El poema acaba allí, como si Williams hubiera pensado que es suficiente maravilla observar el salto de un perro en el campo. Por cierto, el salto de un perro, evocado por Williams, es inolvidable. El poema nos deja imaginando al médico poeta, afincado toda su vida en el pueblito llamado Rutherford donde había nacido en 1883 y murió 80 años después. William Carlos Williams caminaba, al terminar su consulta, por esos campos de Nueva Jersey y se encontraba con animales que, de tan silenciosos y ensimismados, eran precisamente poéticos. La poesía está donde no se la busca.
¿Cómo se puede escribir poesía con una retórica en grado cero? Esa retórica desnuda de Williams culmina en el poema que presenta la subida de un gato a una alacena. Primero desaparece la pata derecha, luego la pata trasera y finalmente todo el animal. La subjetividad lírica se ha convertido en pura objetividad. Williams es un artista de la mirada.
El poema es lo que, en fotografía, se llama una instantánea. Registra un suceso tal como fue visto de pronto, porque no hay tiempo para medir la luz, corregir el encuadre, medir la distancia, ni elegir la porción de lo real que aparecerá en la fotografía. Por supuesto, así eran antes las instantáneas, porque hoy todo lo que capturamos con el lente ha sido preparado y corregido a una velocidad increíble por la omnímoda conciencia digital de nuestras cámaras. Pero las viejas instantáneas no podían confiar en la técnica, sino en la suerte del fotógrafo para acertar o equivocarse.

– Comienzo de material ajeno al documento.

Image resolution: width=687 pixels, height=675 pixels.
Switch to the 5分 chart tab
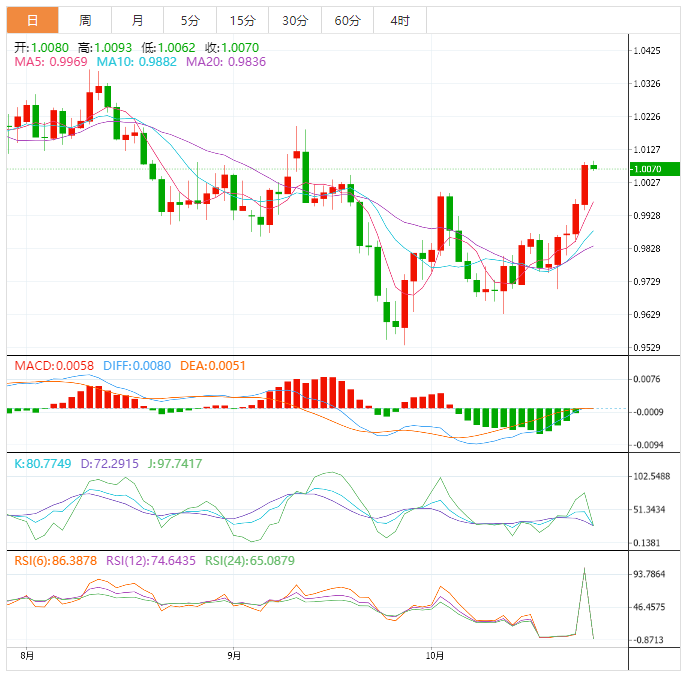[x=189, y=20]
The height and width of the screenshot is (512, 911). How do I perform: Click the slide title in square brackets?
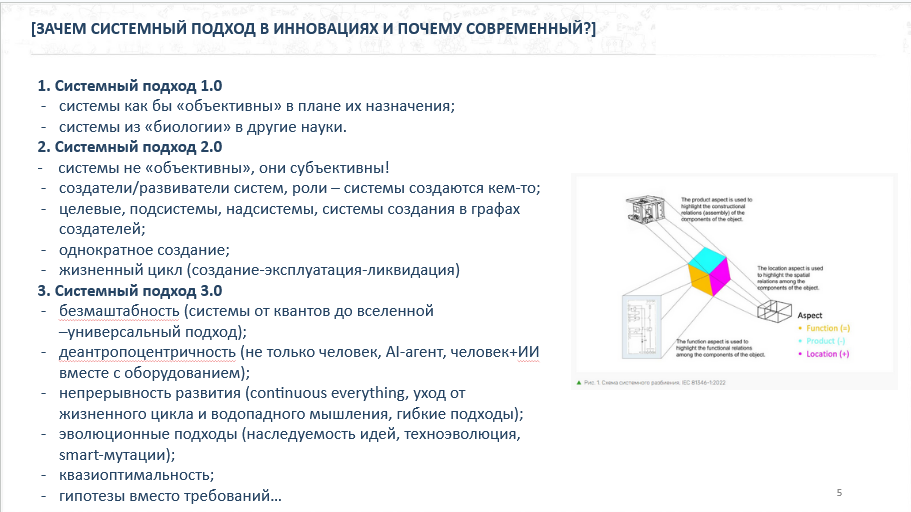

Como sea, en el poema-instantánea de William Carlos Williams, sucede lo siguiente: un gato se sube a una alacena y finalmente todo él desaparece dentro de una maceta. La frase anterior, por supuesto, no significa mucho. Pero lo escrito por Williams es como sigue: “El gato / se encaramó / en un remate / de la alacena y / primero la pata / delantera derecha / cautelosamente / después la trasera / desapareció / en el abismo / de la vacía / maceta”. Fin. Hasta llegar a los últimos versos, no sabemos que sobre la alacena hay una maceta vacía. El poema-instantánea lo revela y nos deja suspendidos frente a ese otro vacío, diferente del que esperaba o buscaba el gato.
¿Por qué es profunda la superficie austera de estos versos? ¿Por qué es difícil olvidar al gato de Williams, que ni siquiera se ha dignado darse la vuelta y mirarnos antes de desaparecer dentro de la maceta? Quizás el gran acierto sea precisamente esta indiferencia, esta incomunicación entre el poeta y el gato. Williams no mitifica al ya demasiado mítico animal, sino que presenta un movimiento preciso realizado por un ser indiferente. No hay sentimentalismo animalista. No hay nada, excepto un gato que desaparece.
Williams no busca esencias en el salto del gato dentro de la maceta. La desaparición del animalito nos toma desprevenidos porque no hay expansión, ni imágenes, ni alusiones. Sobre gatos ya tenemos suficiente literatura. Williams, en cambio, solo dice: así son los gatos, la perfección inconsciente. No se imaginen otra cosa porque estarían atribuyéndoles una subjetividad que yo, William Carlos Williams, no persigo ni celebro. Describe simplemente la perfección de un salto limpio, sin audacias innecesarias y sin vacilaciones.